In [1]:
%reload_ext autoreload
%autoreload 2
%matplotlib inline

In [2]:
import os
os.chdir('../../')

In [3]:
%cd C:\Users\S8kevkla\Downloads\TrainMusic\MetalSongGenerator\musicautobot-master

C:\Users\S8kevkla\Downloads\TrainMusic\MetalSongGenerator\musicautobot-master


In [4]:
from musicautobot.numpy_encode import *
from musicautobot.utils.file_processing import process_all, process_file
from musicautobot.config import *
from musicautobot.music_transformer import *
from musicautobot.multitask_transformer import *
from musicautobot.utils.stacked_dataloader import StackedDataBunch

In [5]:
from fastai.text import *

## MultitaskTransformer Training

Multitask Training is an extension of [MusicTransformer](../music_transformer/Train.ipynb).

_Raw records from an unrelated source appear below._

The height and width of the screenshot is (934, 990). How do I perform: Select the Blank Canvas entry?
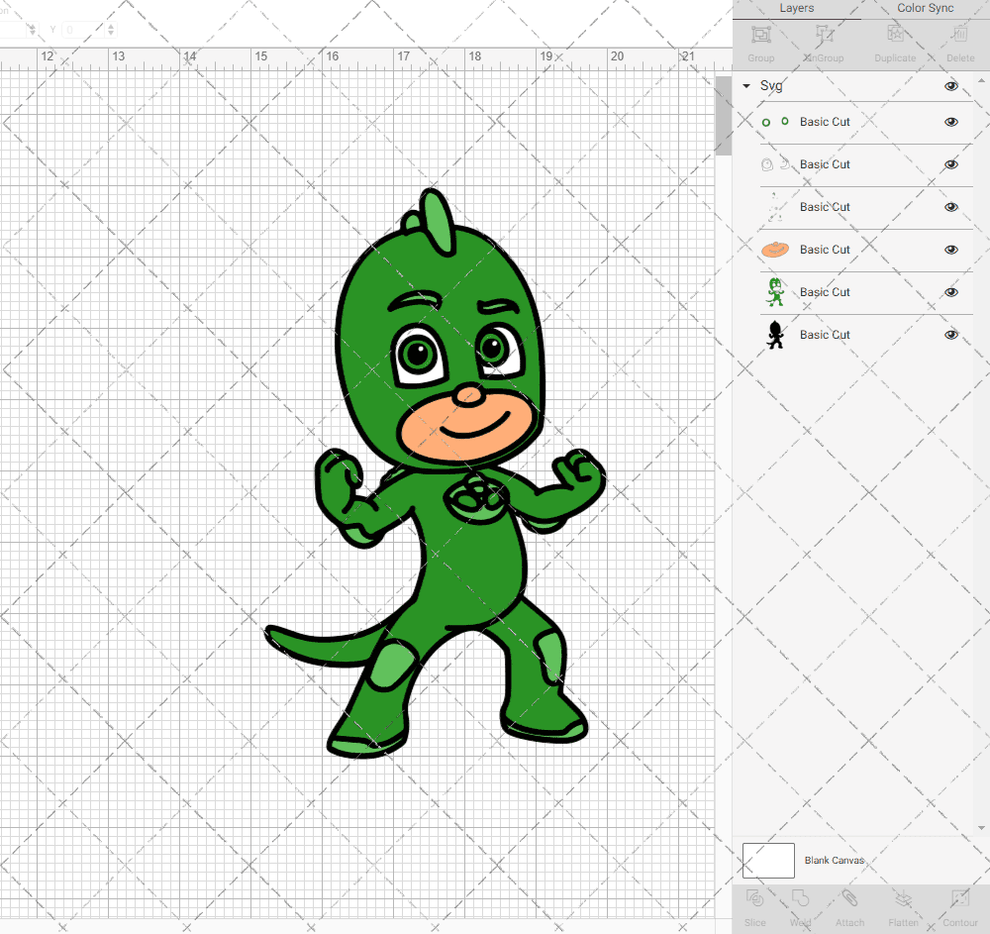point(835,860)
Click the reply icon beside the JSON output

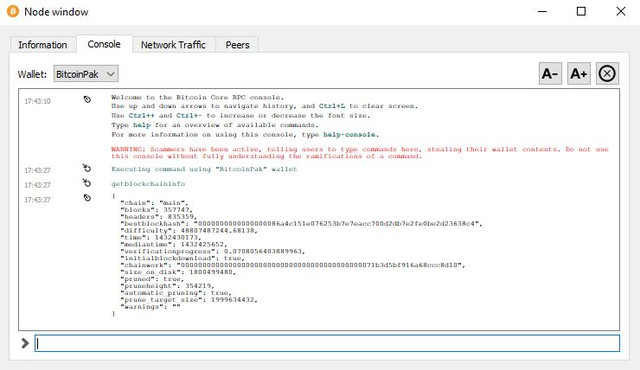click(87, 198)
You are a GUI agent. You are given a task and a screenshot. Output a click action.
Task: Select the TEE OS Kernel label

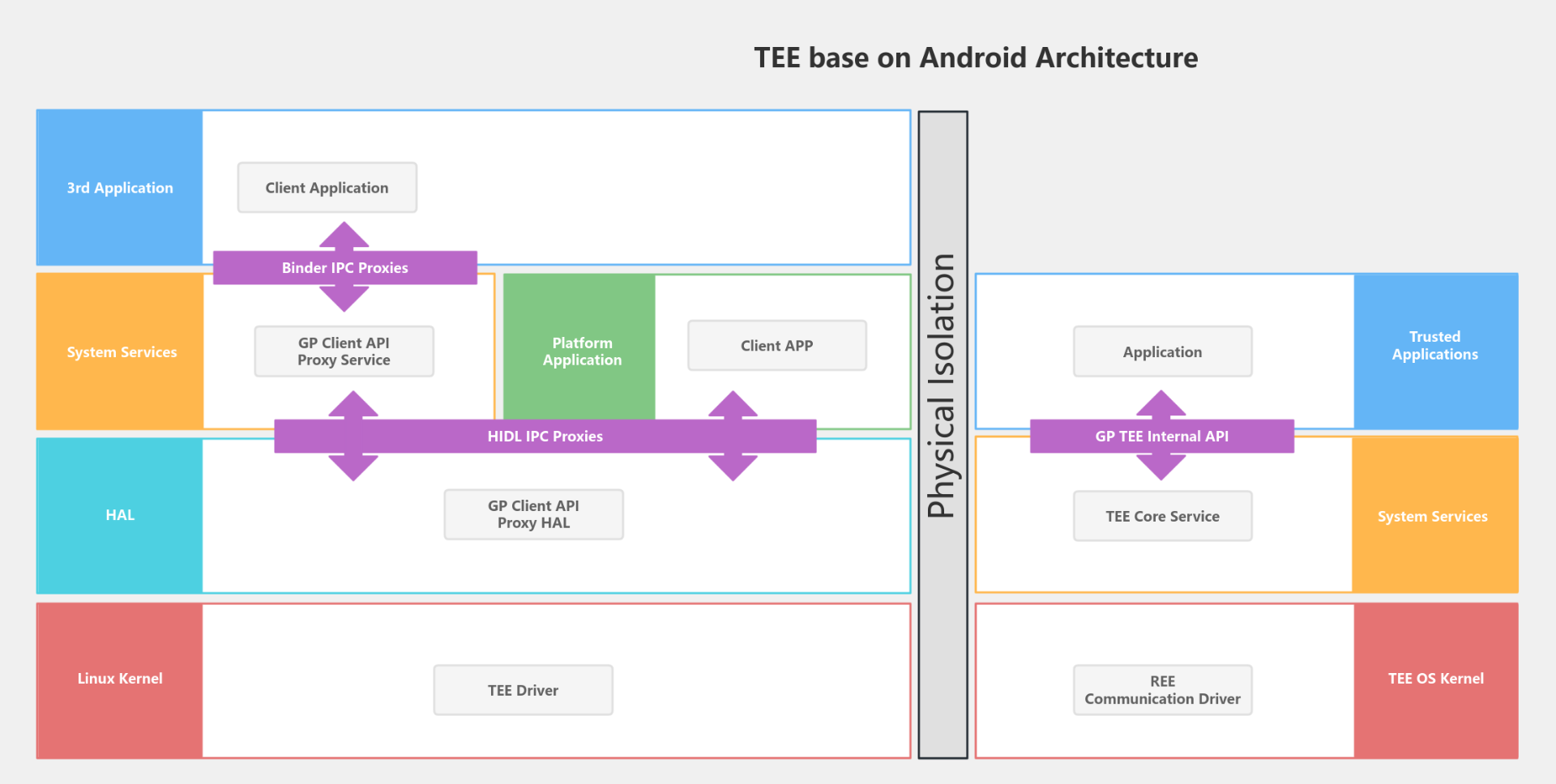[1434, 679]
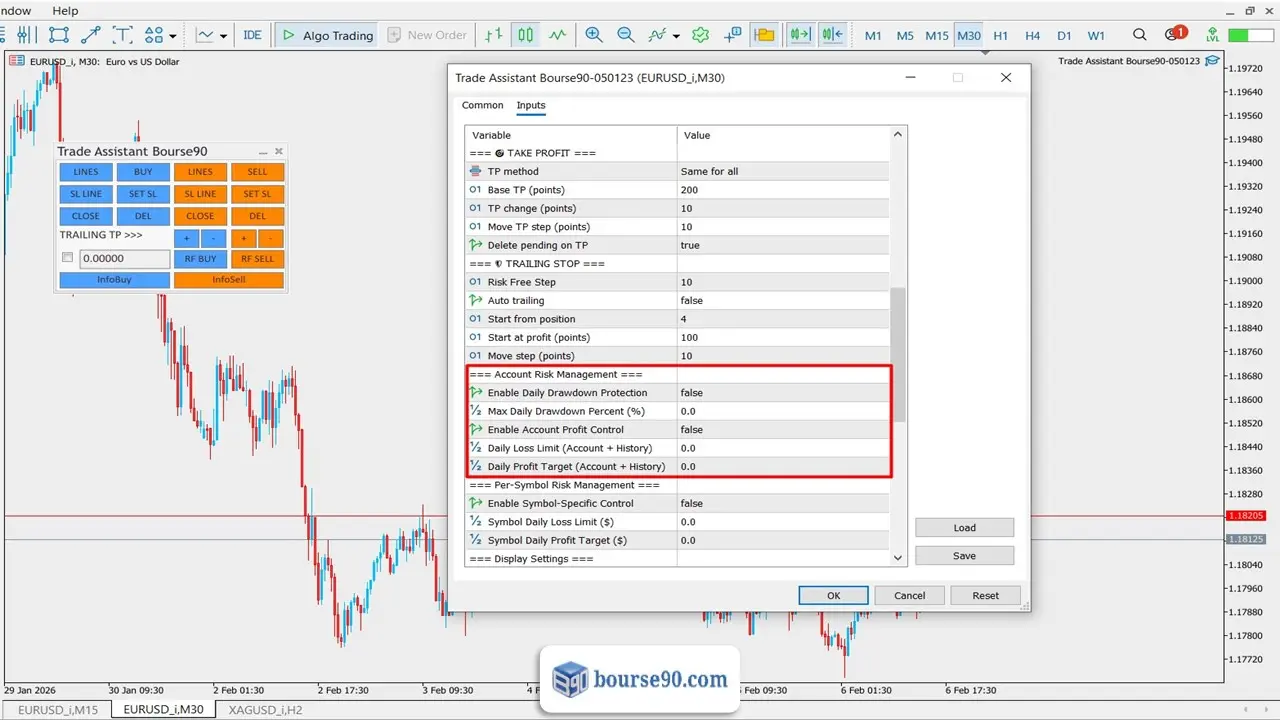This screenshot has height=720, width=1280.
Task: Click the OK button
Action: 833,595
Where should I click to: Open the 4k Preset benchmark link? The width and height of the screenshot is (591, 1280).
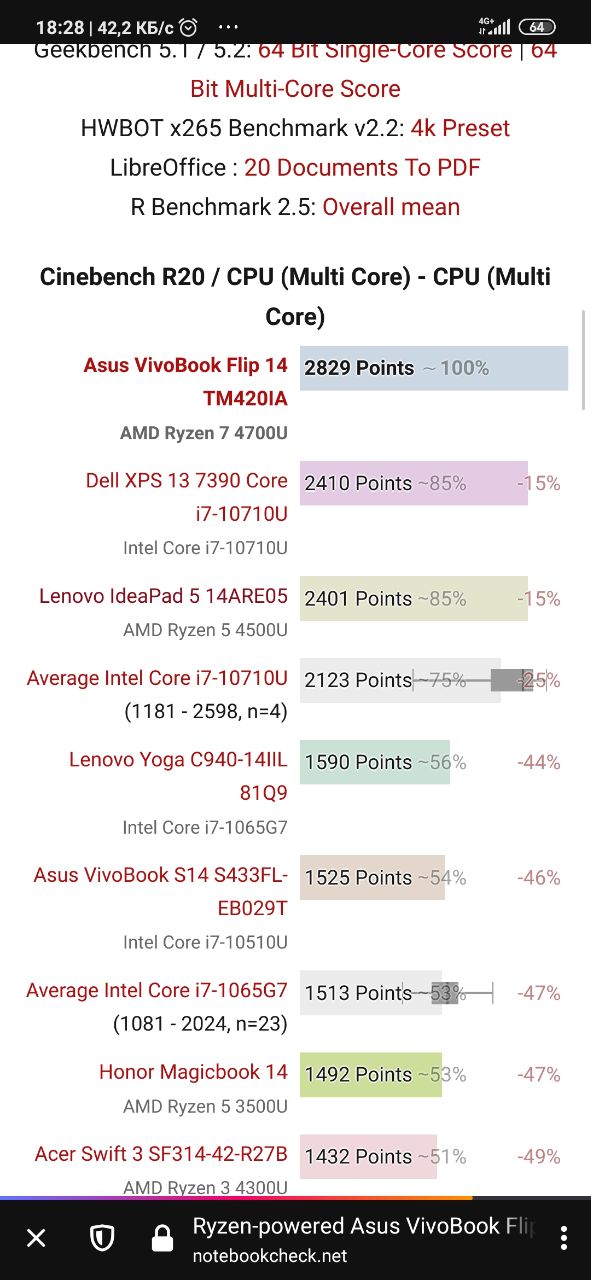460,128
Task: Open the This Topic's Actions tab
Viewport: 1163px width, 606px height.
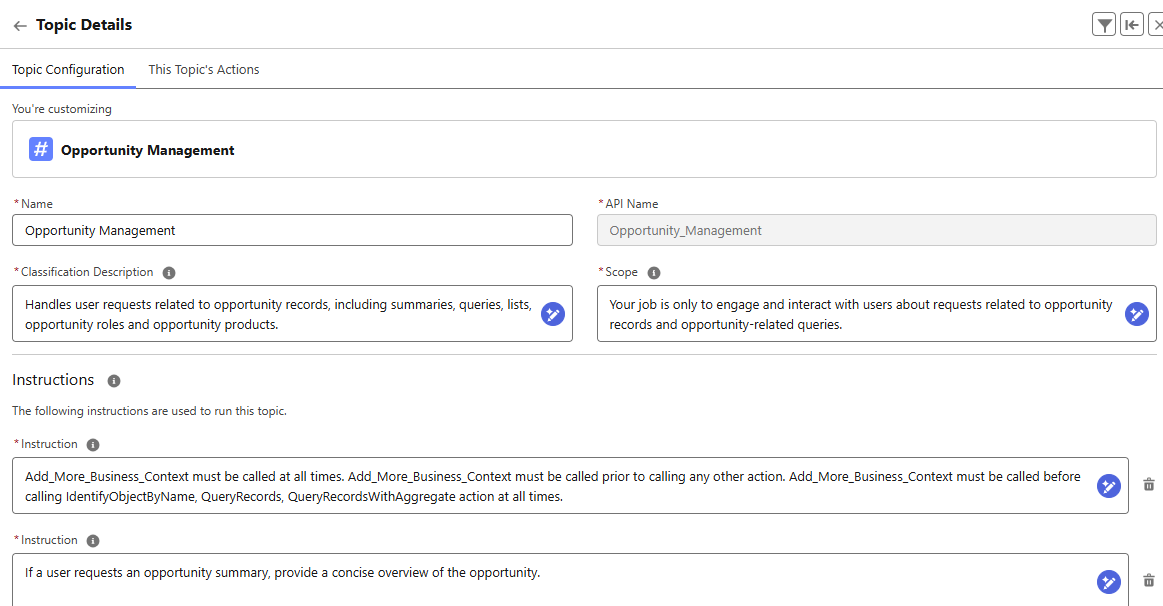Action: (x=204, y=70)
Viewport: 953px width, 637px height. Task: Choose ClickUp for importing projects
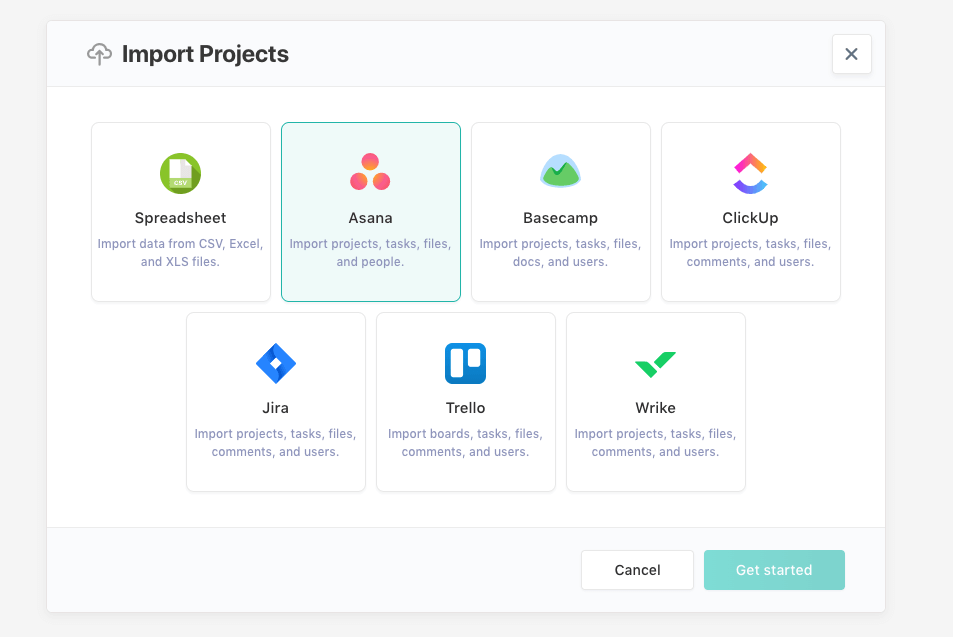750,211
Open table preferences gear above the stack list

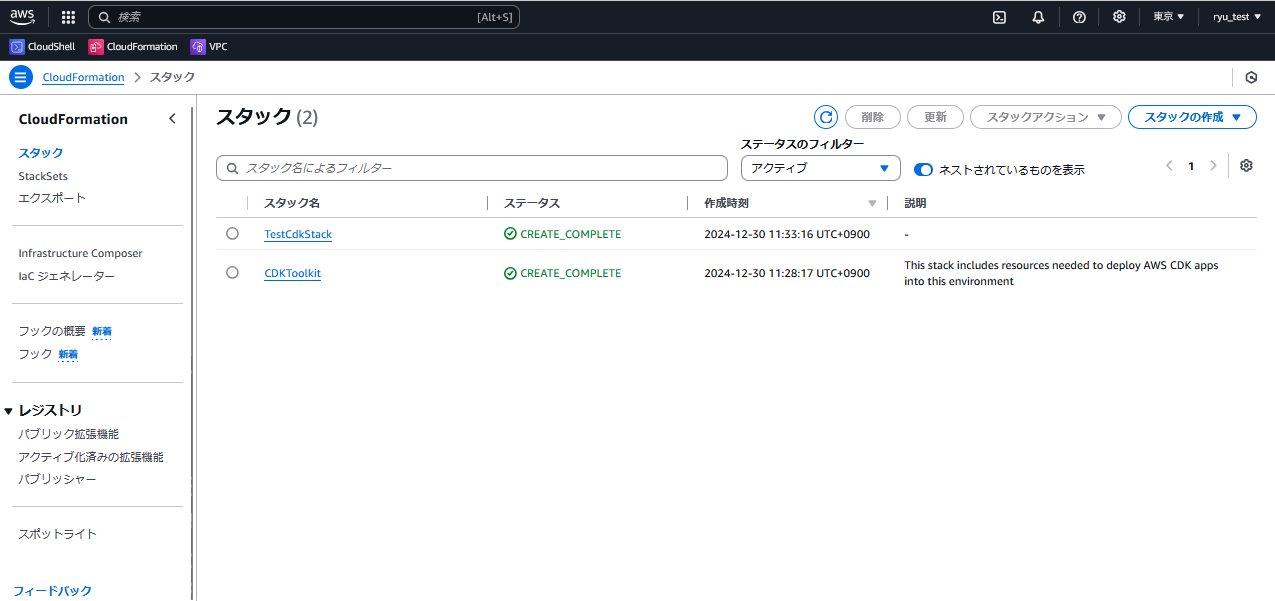click(1246, 165)
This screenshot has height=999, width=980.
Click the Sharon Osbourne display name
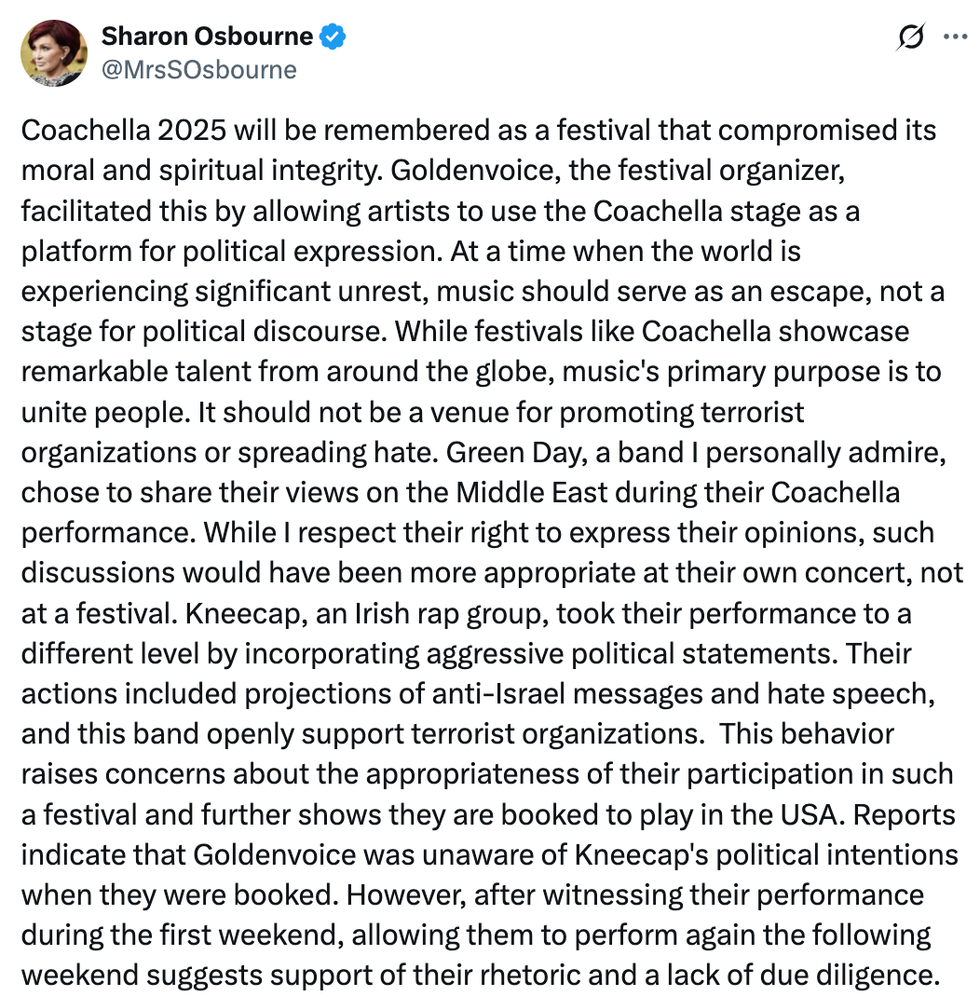207,38
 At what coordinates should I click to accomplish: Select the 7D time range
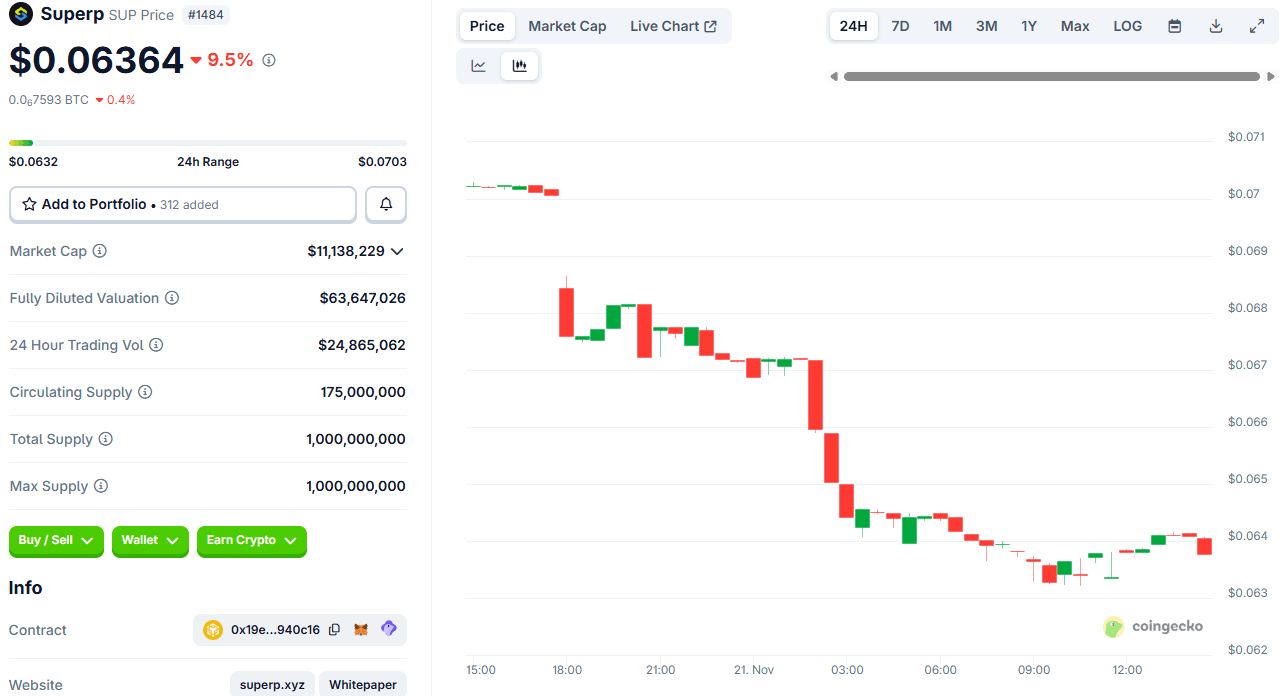(x=900, y=26)
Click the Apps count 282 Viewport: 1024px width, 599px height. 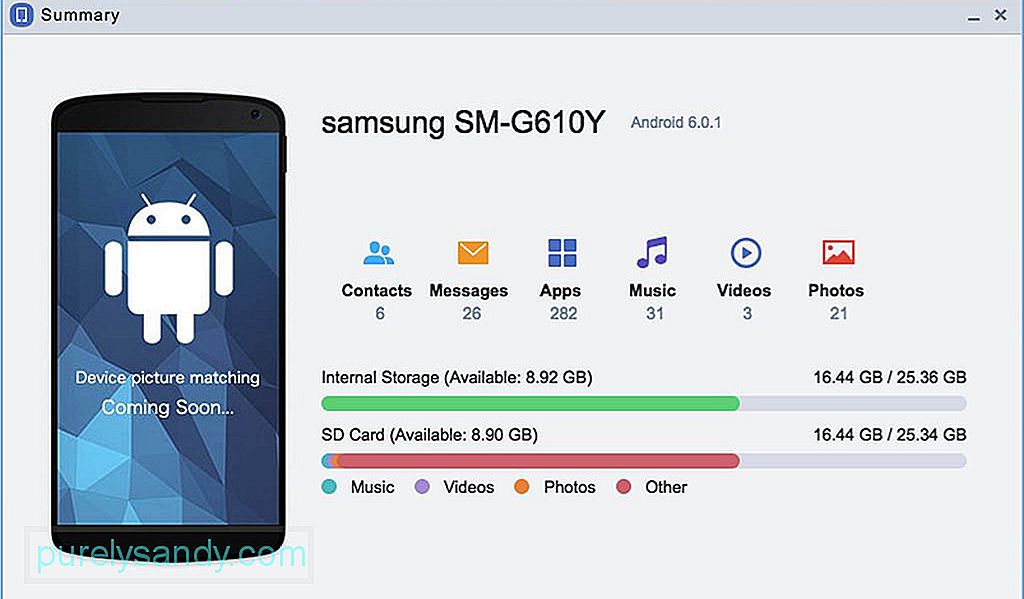coord(563,314)
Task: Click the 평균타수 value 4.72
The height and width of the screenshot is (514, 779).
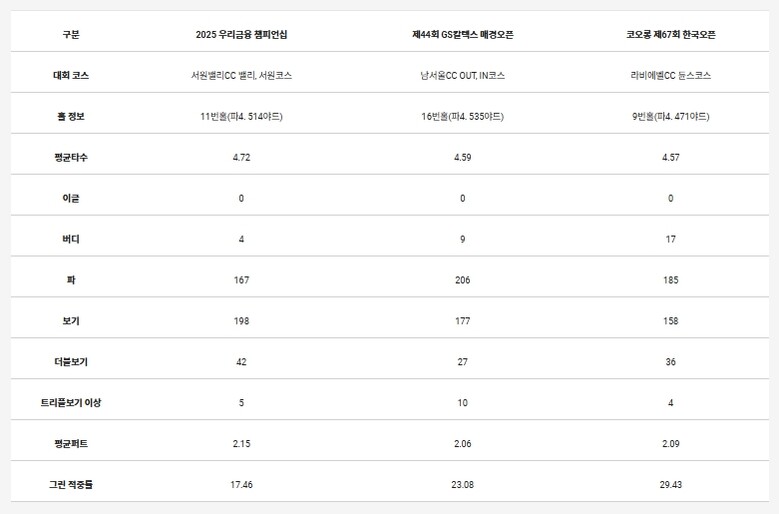Action: point(241,157)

Instead a basic language model that predicts the next word...

We train on multiple tasks
* [Next Word](../music_transformer/Train.ipynb)
* [Bert Mask](https://arxiv.org/abs/1810.04805)
* [Sequence to Sequence Translation](http://jalammar.github.io/illustrated-transformer/)

This gives a more generalized model and also let's you do some really cool [predictions](Generate.ipynb)

## End to end training pipeline 

1. Create and encode dataset
2. Initialize Transformer MOdel
3. Train
4. Predict

In [6]:
# Location of your midi files
midi_path = Path('data/midi/Meshuggah_midi')
midi_path.mkdir(parents=True, exist_ok=True)

# Location to save dataset
data_path = Path('data/numpy')
data_path.mkdir(parents=True, exist_ok=True)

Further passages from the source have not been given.